### GIVEN RECORDS
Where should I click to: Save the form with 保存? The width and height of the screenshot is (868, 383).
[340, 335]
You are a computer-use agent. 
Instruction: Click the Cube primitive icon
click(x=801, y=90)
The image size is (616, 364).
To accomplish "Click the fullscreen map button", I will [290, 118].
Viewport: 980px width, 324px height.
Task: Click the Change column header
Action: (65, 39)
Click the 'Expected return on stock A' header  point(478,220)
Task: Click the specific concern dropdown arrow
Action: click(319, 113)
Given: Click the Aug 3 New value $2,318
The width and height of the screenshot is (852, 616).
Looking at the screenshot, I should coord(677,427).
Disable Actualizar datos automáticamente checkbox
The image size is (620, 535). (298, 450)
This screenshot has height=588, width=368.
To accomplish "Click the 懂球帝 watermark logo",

### EXERCISE BRIEF
Transcribe the listing in full, keeping every line exact.

### ANSWER TO THIS PROBLEM
Where should I click to: Save the form with 保存? The width and height of the screenshot is (868, 383).
[340, 335]
You are a computer-use agent. 
Instruction: Click the Cube primitive icon
click(x=801, y=90)
The image size is (616, 364).
To accomplish "Click the fullscreen map button", I will [290, 118].
Viewport: 980px width, 324px height.
Task: Click the Change column header
Action: (65, 39)
Click the 'Expected return on stock A' header  point(478,220)
Task: Click the specific concern dropdown arrow
Action: click(319, 113)
Given: Click the Aug 3 New value $2,318
The width and height of the screenshot is (852, 616).
Looking at the screenshot, I should coord(677,427).
Disable Actualizar datos automáticamente checkbox
The image size is (620, 535). (298, 450)
This screenshot has height=588, width=368.
To accomplish "Click the 懂球帝 watermark logo",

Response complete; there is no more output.